Какая полезность от этих воспоминаний вот здесь, у копны соломы? И почему он никак не может развязаться со всем этим, словно существует какая-то недоговоренность между совестью и воспоминаниями, и зачем является ему ощущение легкого прикосновения женской руки даже теперь, даже не во сне? Ведь все, абсолютно все восстановлено по деталям за эти долгие годы, все, кроме имени, так неужто этого мало, чтобы отмахнуться, расстаться и навсегда забыть, забыть тот день. Подумаешь, один день, ну что он в такой большой человеческой жизни? Были такие яркие события. Например, присвоение очередного звания, рождение дочери, грамоты командования, первое самостоятельное исполнение пьесы на пианино его Ритулей. Да-да, именно в тот день что-то открылось ему после игры дочери, и он долго не мог уснуть, хотя день был такой трудный. А когда он наконец заснул тяжелым, душным сном, ему явилось легкое прикосновение женской руки, он явственно ощутил, как скользит эта рука по спине, а «полянку» на его груди щекочет тихое дыхание, близкое, блудят на груди легкие ветерки от слова, выдыхаемого с таким трепетным и затаенным волнением, что даже странно, как может человек вкладывать столько страсти в слово «миленький», называя им почти незнакомого человека.
И слово ему явственно слышалось, и близость теплого тела волновала его, а рука не унималась, легко скользила и скользила по твердым мышцам спины, и он даже успел удивиться: мышцы как железо, а вот чувствуют такое легкое касание маленьких рук. Он вскинулся на постели, путаясь в обрывках сна, и натолкнулся взглядом на соседнюю кровать, где похрапывала Галина. И испытал облегчение от того, что она не рядом.
Утром, сделав зарядку, он подошел к постели жены, тронул ее за полное плечо:
— Вставай, соня, Ритулю пора в школу собирать.
Жена сонно поворочалась, перевернулась на другой бок. Он требовательно повернул ее в прежнее положение.
— Ты чего? — разлепила она веки, лениво оглядывая Куприянова.
Он нырнул к ней в тепло, замер.
— Положи мне руку на спину, Галь, — попросил тихо.
— Дай поспать, а? Ну еще минуточку. — Бросила руку на его спину, снова проваливаясь в сон.
— Погладь, а? — тормошил он ее. — Я редко о чем-нибудь тебя прошу.
— Ведь не даст поспать! — Решительно, по-солдатски она отбросила одеяло и тяжело зашлепала в комнату дочери.
— Рита, пора вставать! — услышал он из-за двери.
«И дочь не приласкает», — ворчливо подумал Куприянов, уже навсегда укладывая в память ночное видение.
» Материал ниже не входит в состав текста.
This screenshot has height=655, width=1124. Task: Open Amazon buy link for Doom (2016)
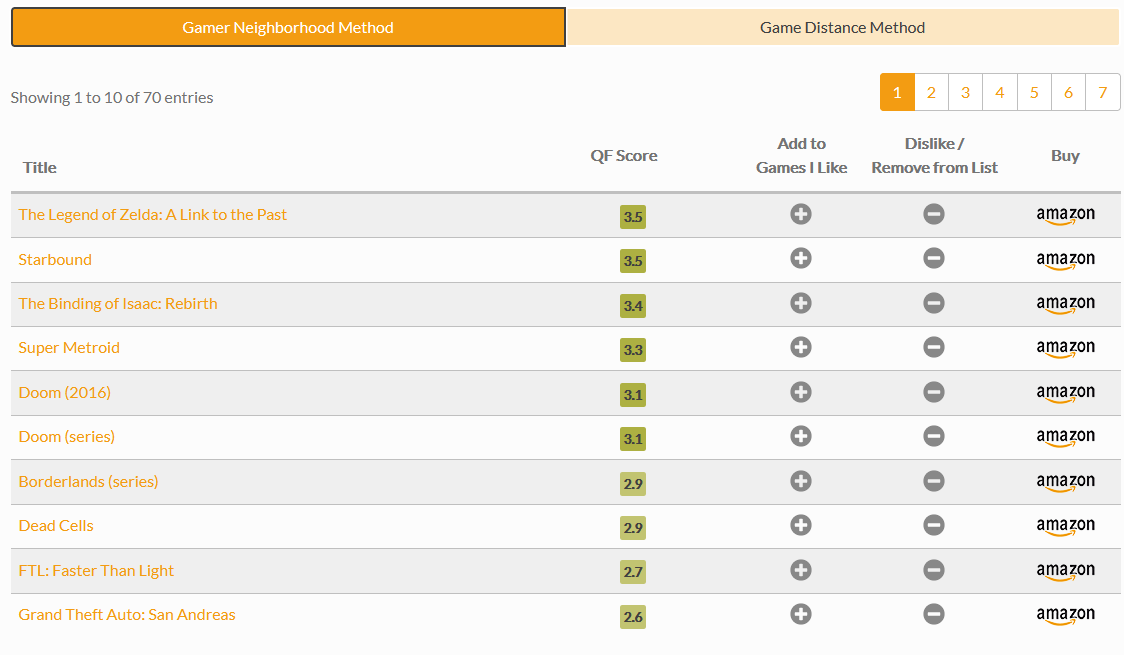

Было время, он легко находил внимание женщин, они восторгались его сильным телом, он быстро восстанавливал усталость и снова устремлялся к новой связи во время командировок. Ничего, кроме легкого опустошения, временного, не забирающего и толики его здоровья, взамен не дающего ничего, кроме утомления, не находил он в том забытьи.
Много позже он понял, что т а женщина жила в напряженном предощущении любви, в нерастраченности всего, что отпущено ей было природой к т о м у дню. Как земля, впитывающая до бесконечности влагу, женщина впитывала его, возвращая взятое всего-навсего легким прикосновением руки, которое становилось все бесценнее, как пролежавший в земле клад, который и находят-то чаще всего случайно.